■ **Work to complete**:
**a)** Quote everything in the passage on middle-class millionaires from "How Did Most" down to "as lower class.".
**b)** Write what comes next in the passage on middle-class millionaires, picking up after its final sentence.

What comes to mind when you hear the phrase “Middle-Class Millionaire”? Do you think it’s a typo? Maybe a myth or a fairy tale?

This might come as a surprise to you, but middle-class millionaires do exist! And there are millions of them out there hiding in plain sight.

Despite the stereotypes of millionaires plastered on the news or social media, middle-class Americans can become millionaires. In fact, anyone can—yes, even you.

How Did Most Millionaires Grow Up?

The largest study of millionaires ever done shows that most millionaires didn’t grow up in wealthy families. In fact, 8 in 10 millionaires we surveyed said they come from families at or below the middle-class income level.

When we break that down, almost half of all millionaires (48%) described their parents’ household as middle class, 27% described it as lower-middle class, and over 4% of them described it as lower class.

Let those stats sink in. Half of millionaires come from middle-class homes. And one in four come from the lower-middle class. If there’s one message you should get out this, here it is: Becoming a millionaire is definitely possible—you just have to work for it.

■ **Data supplied**:
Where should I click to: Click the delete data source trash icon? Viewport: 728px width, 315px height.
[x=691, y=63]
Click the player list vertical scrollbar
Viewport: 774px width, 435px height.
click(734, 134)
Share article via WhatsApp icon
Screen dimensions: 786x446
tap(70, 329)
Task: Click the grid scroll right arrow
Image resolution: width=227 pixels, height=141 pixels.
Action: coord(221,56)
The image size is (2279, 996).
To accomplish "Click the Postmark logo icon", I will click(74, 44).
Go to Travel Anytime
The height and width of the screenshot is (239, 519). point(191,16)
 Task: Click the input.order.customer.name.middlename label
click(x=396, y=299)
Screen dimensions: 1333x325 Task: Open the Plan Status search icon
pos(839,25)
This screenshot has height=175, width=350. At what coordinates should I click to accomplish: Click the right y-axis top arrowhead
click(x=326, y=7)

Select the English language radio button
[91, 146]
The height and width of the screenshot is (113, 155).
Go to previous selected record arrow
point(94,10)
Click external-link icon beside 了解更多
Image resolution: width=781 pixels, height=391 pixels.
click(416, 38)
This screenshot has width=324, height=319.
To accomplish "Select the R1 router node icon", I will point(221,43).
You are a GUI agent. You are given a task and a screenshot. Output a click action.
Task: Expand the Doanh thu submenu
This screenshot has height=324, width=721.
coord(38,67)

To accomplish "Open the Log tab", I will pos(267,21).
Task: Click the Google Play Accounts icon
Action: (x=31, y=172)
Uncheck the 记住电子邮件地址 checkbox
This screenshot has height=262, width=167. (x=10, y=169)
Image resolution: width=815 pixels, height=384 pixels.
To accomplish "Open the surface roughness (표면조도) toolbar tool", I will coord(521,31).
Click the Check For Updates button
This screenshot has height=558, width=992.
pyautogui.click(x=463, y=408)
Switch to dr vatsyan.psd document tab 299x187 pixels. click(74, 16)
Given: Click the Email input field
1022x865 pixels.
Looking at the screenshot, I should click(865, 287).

■ **Answer list**:
**a)**
How Did Most Millionaires Grow Up?

The largest study of millionaires ever done shows that most millionaires didn’t grow up in wealthy families. In fact, 8 in 10 millionaires we surveyed said they come from families at or below the middle-class income level.

When we break that down, almost half of all millionaires (48%) described their parents’ household as middle class, 27% described it as lower-middle class, and over 4% of them described it as lower class.

**b)**
How Two People Like You Became Millionaires

As a part of our research, we asked some folks to tell us their stories and share some “secrets” that helped them reach millionaire status. Here’s one of those stories that proves your background doesn’t matter:

Thomas grew up in the Midwest and started with literally nothing. In fact, he remembers only having two shirts and two pairs of pants for a long stretch of his childhood. He came from a dysfunctional family with an alcoholic father and a mother who struggled with mental health issues. As a result, he was in and out of three or four different foster homes as a child, and both of his parents died far too young. Those early years taught him two important lessons: First, he learned that drinking alcohol would lead him away from future success, and second, he knew that he did not like being poor. Despite coming out of poverty, loss, and hardship, Thomas had a clear vision for where he wanted his life to go, but he knew he’d have to work for it.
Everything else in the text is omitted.